前日からの疲れと、つきまとうプレッシャーで、ありえないことが起きた。

一瞬、自分でさえも理解できなかった。

その時感じたのは、両手足に走った痛みと、前を走るいくつかの大きな背中。

その後のことは、よく覚えていない。

ただ、後で、記録として手元に紙がやってきたから、どうやら、走りきったらしい。


・・・何事もなかったかのように、また、いつもの日々が始まった。

いや、始まるはずだった。

授業を聞いて、放課後に部活。

けれど、全然違ってた。

俺は、普通に過ごしているのに、周りの奴らの目が違う。

この前までは、頼んでもいないのに、期待とかそういう目で見てたのに、今は隠しようも無い、落胆の目。

走るたびに、俺はどうしようもなく苦しくなった。

そして、その日から、部活をサボりだした・・・。


◆◆


「キリ!!お前いい加減部活来いよな!!」

クラスメイトの陸上部員・山本が、ここ一週間ずっと、言ってきている。

「・・・別に、俺がいても、いなくても同じじゃないか」

「そんなこと・・・」

何か言いたそうな山本を振り切って、教室を出て行った。 


◆◆


「キリ、今日調子悪いじゃん」

「どうしちゃったよぉ?」


ゲーム仲間が馴れ馴れしく話しかけてくる。

確かに、何をやっても、失敗ばかりだ。

ゲームは得意ではないが、一度も勝てないのは、初めてだ。

画面に大きく"GAME OVER"と表示される。

「ちっ・・・」

乱暴に立ち上がると、椅子が倒れた。

「何、いらついてんだよ?」

「別に」

原因はわかっている。

山本の、あのもの言いたげな目が、まぶたに焼き付いて、はなれない。

他の陸上部員は、1、2回俺のところへ来て、あきらめた。

しかし、山本だけは諦めずに、一日に何度も言ってきている。

「くそっ・・・」

ほおって置いたカバンを持って、出口に向かった。

「キリ?」

「悪い、帰る」

「おいおい、負け続けてるからって帰るかよ」

「部活、あるから」

「やめるんじゃなかったっけ?」

「や、・・・やっぱり、体なまるしさ」

「ふん、まじめ君め」

「さっさと、行っちまえ!!」


時計は5時を指そうとしていた。

6時までだから、まだ間に合う。

ずっと、サボってたこと謝って、それから。

それから、また、やらせてもらおう。

はやる心を押さえつけて、学校へ走った。


しかし、思いとは裏腹に、校庭には誰もいなかった。

今日は、部活が休みなのか?

・・・いや、違う。

休みならば、山本は誘ったりしないだろう。

ミーティングかな?

とりあえず、運動場の隅にる部室へ行き、ドアに手をかけたとき・・・。

「・・・っにしても、片桐のヤツ、本当つかえねーよなぁ」

「ホントホント。 何が、インターハイ出場確実だよ?予選で負けてんじゃん。
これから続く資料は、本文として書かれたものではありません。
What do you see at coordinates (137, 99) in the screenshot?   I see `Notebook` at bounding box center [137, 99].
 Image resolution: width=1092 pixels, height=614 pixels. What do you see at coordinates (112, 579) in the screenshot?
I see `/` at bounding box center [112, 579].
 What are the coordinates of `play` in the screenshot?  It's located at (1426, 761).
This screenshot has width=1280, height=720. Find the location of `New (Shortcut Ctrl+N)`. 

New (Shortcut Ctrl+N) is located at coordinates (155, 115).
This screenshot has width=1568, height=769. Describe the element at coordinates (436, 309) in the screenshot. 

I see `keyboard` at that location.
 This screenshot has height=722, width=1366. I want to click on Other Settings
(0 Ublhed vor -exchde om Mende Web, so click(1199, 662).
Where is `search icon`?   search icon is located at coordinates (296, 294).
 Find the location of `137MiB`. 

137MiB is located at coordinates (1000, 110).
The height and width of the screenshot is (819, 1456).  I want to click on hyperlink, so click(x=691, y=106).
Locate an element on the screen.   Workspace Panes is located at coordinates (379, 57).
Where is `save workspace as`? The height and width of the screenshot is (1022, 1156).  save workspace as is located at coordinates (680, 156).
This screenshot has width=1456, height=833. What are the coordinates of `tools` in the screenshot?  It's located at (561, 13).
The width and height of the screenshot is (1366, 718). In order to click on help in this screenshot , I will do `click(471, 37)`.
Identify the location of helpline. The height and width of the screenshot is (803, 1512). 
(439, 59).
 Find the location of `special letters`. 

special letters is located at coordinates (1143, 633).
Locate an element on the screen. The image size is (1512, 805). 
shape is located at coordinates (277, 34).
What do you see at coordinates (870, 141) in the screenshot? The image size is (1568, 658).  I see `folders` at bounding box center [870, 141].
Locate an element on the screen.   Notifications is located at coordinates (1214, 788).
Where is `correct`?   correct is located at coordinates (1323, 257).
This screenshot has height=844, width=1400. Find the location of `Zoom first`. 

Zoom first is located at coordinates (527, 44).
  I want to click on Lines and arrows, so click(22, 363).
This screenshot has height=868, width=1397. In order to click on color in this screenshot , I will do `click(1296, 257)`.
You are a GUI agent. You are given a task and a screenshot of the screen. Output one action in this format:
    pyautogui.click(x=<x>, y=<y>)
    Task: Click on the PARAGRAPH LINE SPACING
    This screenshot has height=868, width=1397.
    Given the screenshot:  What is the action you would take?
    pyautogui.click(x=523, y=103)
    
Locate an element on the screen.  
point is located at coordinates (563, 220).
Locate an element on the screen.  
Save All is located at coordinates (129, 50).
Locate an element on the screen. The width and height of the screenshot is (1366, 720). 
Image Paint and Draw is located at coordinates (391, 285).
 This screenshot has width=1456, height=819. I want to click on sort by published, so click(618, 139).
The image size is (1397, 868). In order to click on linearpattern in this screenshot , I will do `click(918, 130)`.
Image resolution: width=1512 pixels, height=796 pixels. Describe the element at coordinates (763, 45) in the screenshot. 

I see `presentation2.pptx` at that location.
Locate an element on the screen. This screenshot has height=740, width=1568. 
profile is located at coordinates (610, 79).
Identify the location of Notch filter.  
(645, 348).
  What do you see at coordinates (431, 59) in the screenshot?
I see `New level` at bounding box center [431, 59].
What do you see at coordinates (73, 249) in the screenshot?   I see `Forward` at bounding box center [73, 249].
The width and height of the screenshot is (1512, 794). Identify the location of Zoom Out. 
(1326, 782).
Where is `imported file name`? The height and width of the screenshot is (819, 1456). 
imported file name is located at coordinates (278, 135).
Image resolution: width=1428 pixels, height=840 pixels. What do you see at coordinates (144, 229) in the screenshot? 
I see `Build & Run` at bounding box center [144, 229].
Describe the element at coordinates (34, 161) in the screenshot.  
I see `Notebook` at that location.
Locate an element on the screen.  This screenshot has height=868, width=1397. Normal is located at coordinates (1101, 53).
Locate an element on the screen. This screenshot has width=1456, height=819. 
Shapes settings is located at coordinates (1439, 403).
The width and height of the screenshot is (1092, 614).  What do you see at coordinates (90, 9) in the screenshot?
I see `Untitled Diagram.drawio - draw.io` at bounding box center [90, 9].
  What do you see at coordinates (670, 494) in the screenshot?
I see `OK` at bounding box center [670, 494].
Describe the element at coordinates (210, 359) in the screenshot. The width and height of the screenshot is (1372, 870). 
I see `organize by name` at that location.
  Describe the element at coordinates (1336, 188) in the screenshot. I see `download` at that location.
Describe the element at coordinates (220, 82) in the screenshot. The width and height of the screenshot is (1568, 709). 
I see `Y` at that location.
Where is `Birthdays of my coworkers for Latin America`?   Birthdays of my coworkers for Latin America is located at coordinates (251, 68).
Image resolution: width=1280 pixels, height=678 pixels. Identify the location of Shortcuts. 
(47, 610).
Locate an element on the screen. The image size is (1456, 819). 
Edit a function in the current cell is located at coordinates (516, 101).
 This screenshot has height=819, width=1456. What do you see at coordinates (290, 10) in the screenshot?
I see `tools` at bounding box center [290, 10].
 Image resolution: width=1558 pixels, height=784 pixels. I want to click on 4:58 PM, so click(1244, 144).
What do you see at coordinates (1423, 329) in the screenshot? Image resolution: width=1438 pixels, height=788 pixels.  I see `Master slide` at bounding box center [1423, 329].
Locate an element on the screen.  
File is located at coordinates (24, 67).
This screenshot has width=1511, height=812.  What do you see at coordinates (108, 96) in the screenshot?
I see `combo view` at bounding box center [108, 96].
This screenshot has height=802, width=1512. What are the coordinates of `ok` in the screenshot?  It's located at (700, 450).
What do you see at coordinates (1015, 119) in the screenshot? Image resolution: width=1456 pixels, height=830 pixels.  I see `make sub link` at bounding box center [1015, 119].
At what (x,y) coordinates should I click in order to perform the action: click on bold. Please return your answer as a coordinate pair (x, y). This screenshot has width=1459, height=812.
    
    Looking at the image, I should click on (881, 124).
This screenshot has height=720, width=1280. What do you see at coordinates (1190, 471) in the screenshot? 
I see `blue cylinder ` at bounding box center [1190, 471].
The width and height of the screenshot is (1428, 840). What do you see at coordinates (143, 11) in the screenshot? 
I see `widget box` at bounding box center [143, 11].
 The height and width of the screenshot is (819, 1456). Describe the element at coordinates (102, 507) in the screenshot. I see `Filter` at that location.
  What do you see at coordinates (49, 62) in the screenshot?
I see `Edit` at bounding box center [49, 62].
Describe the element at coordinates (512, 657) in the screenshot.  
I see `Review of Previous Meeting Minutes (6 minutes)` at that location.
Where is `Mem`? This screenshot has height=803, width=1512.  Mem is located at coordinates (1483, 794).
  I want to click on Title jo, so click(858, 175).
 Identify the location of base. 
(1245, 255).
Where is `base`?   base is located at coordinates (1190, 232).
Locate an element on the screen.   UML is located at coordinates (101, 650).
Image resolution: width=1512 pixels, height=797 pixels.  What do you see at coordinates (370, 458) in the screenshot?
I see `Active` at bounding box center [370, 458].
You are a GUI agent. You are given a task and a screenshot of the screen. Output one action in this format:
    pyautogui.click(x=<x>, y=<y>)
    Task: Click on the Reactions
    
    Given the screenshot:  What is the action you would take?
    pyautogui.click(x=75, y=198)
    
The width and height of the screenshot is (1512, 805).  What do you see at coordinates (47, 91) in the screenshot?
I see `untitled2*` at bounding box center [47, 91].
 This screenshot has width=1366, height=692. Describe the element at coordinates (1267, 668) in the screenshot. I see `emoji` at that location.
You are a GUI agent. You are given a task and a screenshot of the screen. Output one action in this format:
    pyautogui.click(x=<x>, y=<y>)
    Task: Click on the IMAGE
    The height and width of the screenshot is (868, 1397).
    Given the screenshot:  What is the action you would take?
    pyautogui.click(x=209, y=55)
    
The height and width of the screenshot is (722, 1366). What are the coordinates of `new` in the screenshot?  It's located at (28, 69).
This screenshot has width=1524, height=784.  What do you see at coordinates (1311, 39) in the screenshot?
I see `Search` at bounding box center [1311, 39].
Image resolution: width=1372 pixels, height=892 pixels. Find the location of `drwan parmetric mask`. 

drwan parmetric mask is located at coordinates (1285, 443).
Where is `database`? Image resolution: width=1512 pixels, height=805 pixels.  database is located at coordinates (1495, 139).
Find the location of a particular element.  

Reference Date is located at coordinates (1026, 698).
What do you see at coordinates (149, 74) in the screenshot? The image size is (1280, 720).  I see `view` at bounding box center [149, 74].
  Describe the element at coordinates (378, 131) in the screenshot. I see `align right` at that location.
」

「や、でも、こける前まではぶっちぎりで一位でしたよ?」

「はぁ?」

「んなの、こけてたら意味ねーっつーの。」

「そーそ。お前でもやらんぜ、あんなの。」

「ひっでー、オレ基準?っつーか、小学生でもないって。」

「ホント。それっくらい、基礎中の基礎っつーことだよ。」

「はぁ・・・」

「一人すまして、オレ達を莫迦にしてっから、こーなんだよ。」

「いー気味。」

「ついでに、辞めて欲しいですよね、部活。オレ、毎日毎日、飽きちゃいますよ。」

「山本。お前、たまにはいーことゆーじゃん」

「さっさと辞めろって、感じだな。」

三人の笑い声だけが、響いていた・・・。


何を言われたのか、理解できなかった。

否、したくなかったんだ・・・。

足がすくんで、動けない。


俺は、すましていたわけじゃない。

ただ・・・。

わからなかった。

みんなの賞賛の受け方、答え方。

笑うのは、不自然な気がして、何もできなかった。


足音が、だんだんこちらに向かってくる。

三人の笑い声と共に。

その、薄いドアが開けられて・・・。


少し驚いた顔の先輩方と、

そして。


「キリ・・・」


動揺、困惑、そして・・・。


「・・・」


何も言うことができず、ただ、その場から走り去った。

同情の言葉も、憐れみも、批判も。

何も聞きたくなかった。

体育館と校舎をつなぐ渡り廊下の段差で足がもつれ、倒れこんだ。


「・・・かっこわりぃ・・・」


心臓がやけに早く脈打っている。

こぶしを握り締め、地面を見つめる。

立ち上がろうと、顔を上げたとき、目の前に手があった。

知らない女が、こちらを心配そうに見ている。

同情なんて、いらない。

心配そうにしているその裏で、嘲笑っているんだろう?

手をシカトして、立ち上がり、その場から、立ち去ろうとした時。

「どうして、そんなに苦しそうに走っているの?」

体が止まって、動くことが出来なかった。

「気のせいだったら、すみません・・・。ただ、・・・すごく・・・・・・寂しそうに見えます。」

俺の中で、何かが切れる音がした。

今まで、ずっと我慢して・・・、出してはいけないものが、頬を伝って、流れ落ちてきた。

「・・・」

何も言わず、一直線に家に走った。

途中、誰かにぶつかった気もするが、止まらなかった。

部屋に飛び込み、布団にもぐりこむと、ひたすらただ、泣いてしまった。

そして・・・・。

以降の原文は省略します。